• [Exercises]
1: Answer these questions from the interview excerpt on the Sixties, one short line each.
(a) What does the speaker say people discovered that made them angry?
(b) Which four subjects of revelations are named?
(c) What, combined with the anger, added up to what is called the Sixties?
2: Summarize the interview excerpt on the Sixties in two sentences.
3: Continue the interview excerpt on the Sixties from the point where it stops.

• [Text shown]
###
MA: First of all, why did it get going? People are going to say different things. There were certainly many factors, but the one I want to point to is that people got angry. Why did they get angry? They got angry because they discovered that everything was a lie. If you go back and look at the songs and the music, or you interview people who really were there, and are objective about it - that’s what happened. People discovered they’d been tricked, hoodwinked. They discovered that it was all a lie, that it was all hypocrisy.

There were revelations about racism, about the war, about poverty, about sexism. In every case people were finding that some injustice that they sort of knew was there, was much worse than thought. So, for example, you might know that you were being abused by your husband, but you didn’t know the number of people who were in that same position, and you didn’t know that it was so pervasive, that that it wasn’t just a bad guy you got stuck with, but something bigger, more systemic. You knew that there was racism, of course, but you didn’t quite get the scale of it, and you didn't realize the extent to which it was, again, systemic. The war was another massive revelation that touched the whole society. You thought that the United States was a positive international actor, caring, freedom loving, but then you found out that the United States was a horrible international actor, that the United States was doing this horrendous stuff and you got pissed and that’s when the youth movement just exploded in anger. Couple it with a rejection of the lifestyle of the times - and it added up to what is called the Sixties.
###
• [Listed records]
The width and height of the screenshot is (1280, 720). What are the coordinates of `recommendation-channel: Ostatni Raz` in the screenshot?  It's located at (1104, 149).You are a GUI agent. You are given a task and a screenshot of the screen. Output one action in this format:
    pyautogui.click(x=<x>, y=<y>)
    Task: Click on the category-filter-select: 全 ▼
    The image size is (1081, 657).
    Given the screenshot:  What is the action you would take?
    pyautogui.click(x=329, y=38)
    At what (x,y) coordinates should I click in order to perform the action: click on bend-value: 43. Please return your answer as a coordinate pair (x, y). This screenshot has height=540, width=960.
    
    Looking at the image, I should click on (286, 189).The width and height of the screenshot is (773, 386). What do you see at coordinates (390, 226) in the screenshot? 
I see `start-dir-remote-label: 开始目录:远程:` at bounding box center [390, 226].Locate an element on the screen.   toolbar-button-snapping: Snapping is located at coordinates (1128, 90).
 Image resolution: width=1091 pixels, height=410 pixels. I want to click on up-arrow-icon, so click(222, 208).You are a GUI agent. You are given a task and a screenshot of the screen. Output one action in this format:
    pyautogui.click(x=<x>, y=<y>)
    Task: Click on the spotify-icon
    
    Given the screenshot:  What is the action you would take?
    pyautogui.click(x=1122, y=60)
###
• [Responses]
1:
(a) They discovered that everything was a lie, that it was all hypocrisy.
(b) Racism, the war, poverty and sexism.
(c) A rejection of the lifestyle of the times.

2: The speaker argues that the movement got going because people got angry on discovering that everything was a lie, as revelations about racism, the war, poverty and sexism showed injustices to be much worse and more systemic than thought. The war in particular showed the United States to be a horrible international actor, and this anger, coupled with a rejection of the lifestyle of the times, added up to what is called the Sixties.

3:
Now, the difference between then and now is that it’s absolutely impossible to replicate that any longer. The reason it’s impossible to do it in the same way is because nothing surprises anyone anymore. We were surprised, indeed shocked, by the revelations of injustice, back then. Now, in contrast, no matter what you reveal, the response is, “OK, uh huh, yeah, sure they do that, I get it.” Everybody now knows, at some level, what we had to work incredibly hard in ’67, ’68, ’69, ’70, to get people to even notice. And when they realized, “Oh my God, this is horrible,” they went berserk. But now, there is no revelation, they know, already.

Nowadays, that is, everybody knows the situation is horrible, at some deep level. You can see it all over popular culture. You can hear it at every dinner table. So movement can’t happen the same way. There is nothing dramatic to reveal. What happened in the Sixties was that it got big, got angry, people thought they were going to change the world but it didn’t turn out to be that easy. So after a while people started to get worn out, frustrated, started to have doubts about what they were doing, at least about changing society. In fact, much was changed. The war ended, tremendous gains were made in civil rights, around gender, even around poverty… Huge advances, but at the same time, very little structural lasting movement apparatus emerged. Getting back up to that big scale of mobilization and organization proved to be very difficult. The number of people who were involved in the no-nukes movement, about ten years later, or in Nicaragua or El Salvador, in the labor movement, in gender and race movements, these numbers were very high, but the difference was that people didn’t have the anger, the spirit, or the inclination to want it all and to want it now, that characterized the Sixties. So it became movements that were trying to win important things, but at the same time as the people in those movements were trying to live their life normally. In the Sixties one was trying to win important things quickly, yes, but at the same time presuming that life was not going to go along in the way it was before. It was going to be fundamentally altered.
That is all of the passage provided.